Tumblelog by Soup.io
Newer posts are loading.
You are at the newest post.
Click here to check if anything new just came in.

August 09 2012

12:19

Two reasons why every journalist should know about scraping (cross-posted)

This was originally published on Journalism.co.uk – cross-posted here for convenience.

Journalists rely on two sources of competitive advantage: being able to work faster than others, and being able to get more information than others. For both of these reasons, I  love scraping: it is both a great time-saver, and a great source of stories no one else has.

Scraping is, simply, getting a computer to capture information from online sources. They might be a collection of webpages, or even just one. They might be spreadsheets or documents which would otherwise take hours to sift through. In some cases, it might even be information on your own newspaper website (I know of at least one journalist who has resorted to this as the quickest way of getting information that the newspaper has compiled).

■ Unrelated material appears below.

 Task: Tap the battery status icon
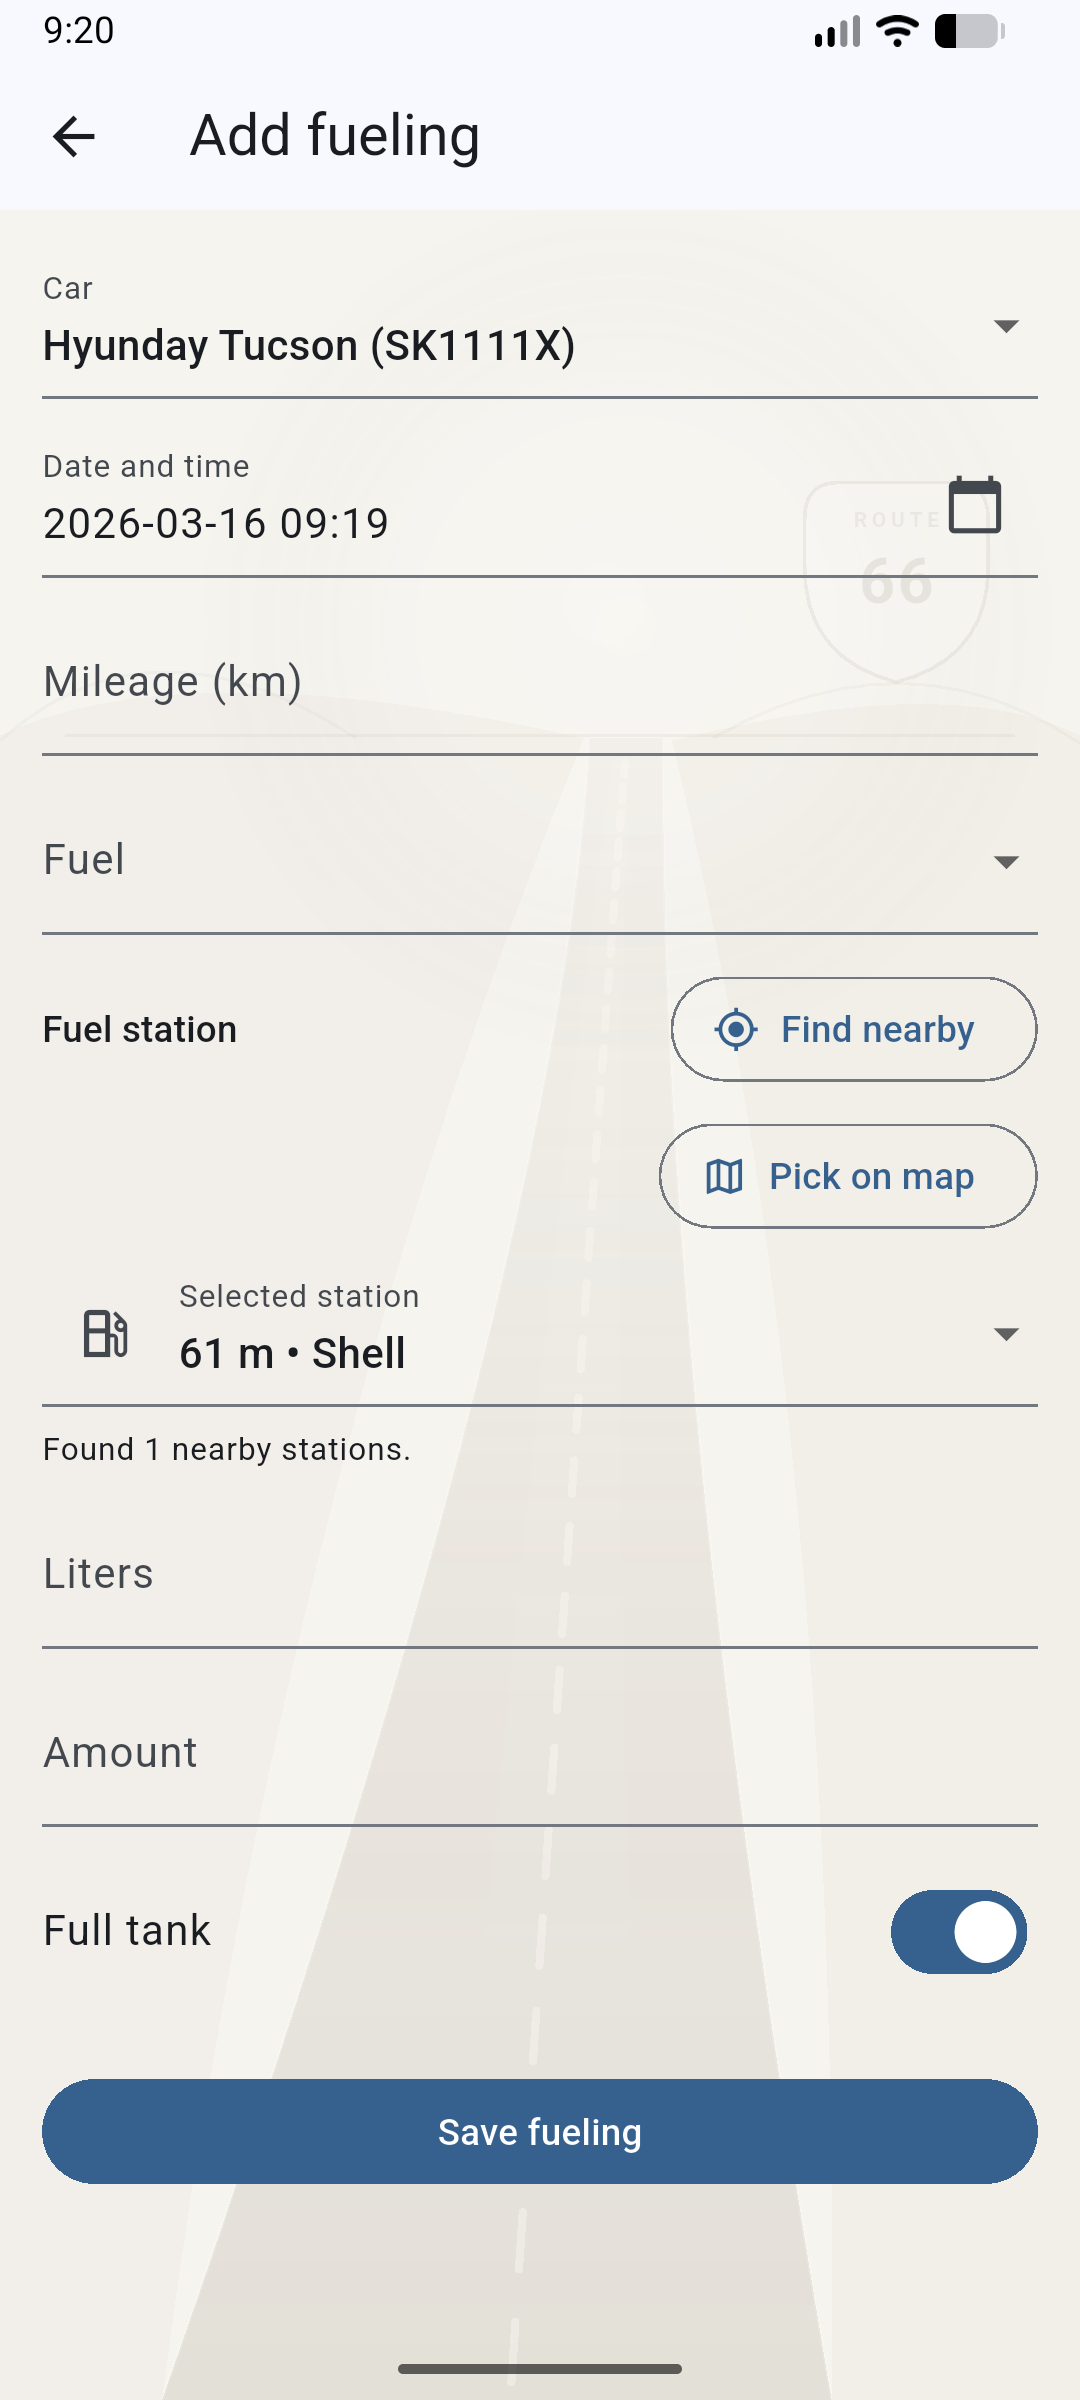[x=969, y=31]
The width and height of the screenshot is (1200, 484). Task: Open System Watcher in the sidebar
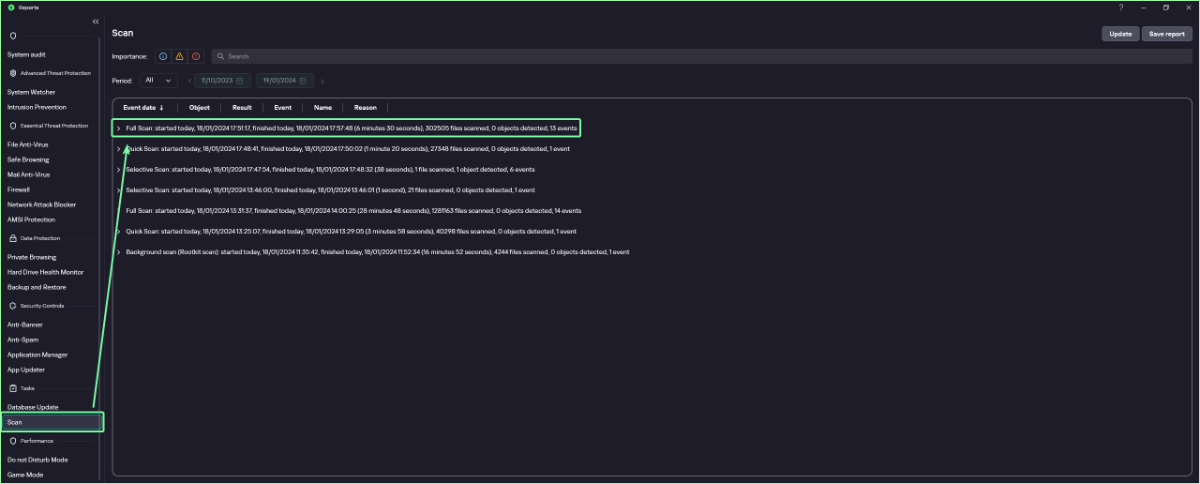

In May, for example, I scraped over 6,000 nomination stories from the official Olympic torch relay website. It allowed me to quickly find both local feelgood stories and rather less positive national angles. Continuing to scrape also led me to a number of stories which were being hidden, while having the dataset to hand meant I could instantly pull together the picture of a single day on which one unsuccessful nominee would have run, and I could test the promises made by organisers.

ProPublica scraped payments to doctors by pharma companies; the Ottawa Citizen ran stories based on its scrape of health inspection reports. In Tampa Bay they run an automatically updated page on mugshots. And it’s not just about the stories: last month local reporter David Elks was using Google spreadsheets to compile a table from a Word document of turbine applications for a story which, he says, “helped save the journalist probably four or five hours of manual cutting and pasting.”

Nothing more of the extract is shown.